Consequently, we adapt the methodology of data-driven (language) learning as an educational innovation for Latin classes. In this context, we reuse various tools from the Classics and the natural language processing community for the development of our corpus-based software. Simultaneously, we carried out different intervention studies using a design-based research approach. In these studies, we gained some interesting insights, e.g. that the majority of students fail to lemmatize words correctly. Likewise, we tested the user experience of our software receiving feedback from experts (teachers, students). Finally, we used both kinds of results to improve the software constantly, e.g. readjusting the type of exercises or the order of tasks in our so-called vocabulary unit. Apart from our exercise generator, we also built a searchable database and provided additional information – like measuring the text complexity or the matching percentage of words between a text and a predefined core vocabulary – for curating the exercises so that they are findable and reusable at a later point in time.

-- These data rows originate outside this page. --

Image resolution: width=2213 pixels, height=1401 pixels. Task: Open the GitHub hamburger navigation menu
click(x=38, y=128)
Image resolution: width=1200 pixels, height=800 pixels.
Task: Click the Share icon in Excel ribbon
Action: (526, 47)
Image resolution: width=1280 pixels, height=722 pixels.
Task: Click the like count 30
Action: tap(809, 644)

Our research showed that the causes of many errors are the same as in learning a modern language: Students overgeneralise, suffer from cross-lingual interferences concerning both sound and structure, and focus more on a supposed meaning than on a word form. What is more, they usually do not have enough (language) knowledge, experience, or strategies to answer a task. Therefore, students do appreciate a vocabulary-focused learning environment, if it is diverse and helpful for solving the tasks in Latin classes, e.g. inferring the meaning of a word from its context. In general, students store information in their mental lexicon by decoding written Latin input, but, in contrast to modern languages, they do not use it for production. Thus, unless students feel the need to know a word (e.g. in reading comprehension tasks), they learn the words just for tests and forget them afterwards. Besides, incidental vocabulary learning rarely works out in Latin classes, because original Latin texts contain too many unknown words. Therefore, we need to support teachers with corpus-based exercises that are adaptable to the learned vocabulary, to the text complexity, and to the previous reading experience.
Keywords:
Data-driven learning, corpus-based exercises, Latin vocabulary acquisition, NLP, adaptive learning.